_YOUR GOAL_
Begin at the line containing "How do I perform: Navigate" in the data below and go on through the line containing "Given: Click the magnifier", repeating each line exactly; include both ends and no other line.
------ DATA SECTION
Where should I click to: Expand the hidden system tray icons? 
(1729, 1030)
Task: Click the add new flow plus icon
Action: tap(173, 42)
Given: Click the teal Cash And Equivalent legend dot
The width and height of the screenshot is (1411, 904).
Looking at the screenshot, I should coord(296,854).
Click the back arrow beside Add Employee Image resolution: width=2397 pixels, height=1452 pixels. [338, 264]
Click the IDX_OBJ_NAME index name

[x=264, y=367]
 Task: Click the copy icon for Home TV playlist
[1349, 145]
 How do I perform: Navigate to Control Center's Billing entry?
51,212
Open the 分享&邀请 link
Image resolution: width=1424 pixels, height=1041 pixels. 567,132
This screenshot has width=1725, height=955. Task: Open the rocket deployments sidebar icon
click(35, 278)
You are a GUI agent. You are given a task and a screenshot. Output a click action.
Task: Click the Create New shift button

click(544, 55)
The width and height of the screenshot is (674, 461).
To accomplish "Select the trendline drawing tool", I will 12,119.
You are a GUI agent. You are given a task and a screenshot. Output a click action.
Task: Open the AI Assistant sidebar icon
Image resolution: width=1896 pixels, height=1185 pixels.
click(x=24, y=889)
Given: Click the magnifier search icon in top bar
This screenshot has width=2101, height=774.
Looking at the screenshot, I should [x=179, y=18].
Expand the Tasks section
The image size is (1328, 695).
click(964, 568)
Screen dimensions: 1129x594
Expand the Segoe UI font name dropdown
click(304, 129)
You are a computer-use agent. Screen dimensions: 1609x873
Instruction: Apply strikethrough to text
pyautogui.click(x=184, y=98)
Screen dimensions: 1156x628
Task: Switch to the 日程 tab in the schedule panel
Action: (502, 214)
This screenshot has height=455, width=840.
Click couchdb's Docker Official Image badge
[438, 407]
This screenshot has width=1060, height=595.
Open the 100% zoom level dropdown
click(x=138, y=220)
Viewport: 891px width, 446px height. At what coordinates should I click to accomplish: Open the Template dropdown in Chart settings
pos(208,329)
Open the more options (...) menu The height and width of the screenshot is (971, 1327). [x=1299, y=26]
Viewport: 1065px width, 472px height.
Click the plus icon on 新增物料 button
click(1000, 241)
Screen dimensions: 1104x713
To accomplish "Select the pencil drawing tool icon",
------------
_ANSWER SPACE_
 How do I perform: Navigate to Control Center's Billing entry?
51,212
Open the 分享&邀请 link
Image resolution: width=1424 pixels, height=1041 pixels. 567,132
This screenshot has width=1725, height=955. Task: Open the rocket deployments sidebar icon
click(35, 278)
You are a GUI agent. You are given a task and a screenshot. Output a click action.
Task: Click the Create New shift button

click(544, 55)
The width and height of the screenshot is (674, 461).
To accomplish "Select the trendline drawing tool", I will 12,119.
You are a GUI agent. You are given a task and a screenshot. Output a click action.
Task: Open the AI Assistant sidebar icon
Image resolution: width=1896 pixels, height=1185 pixels.
click(x=24, y=889)
Given: Click the magnifier search icon in top bar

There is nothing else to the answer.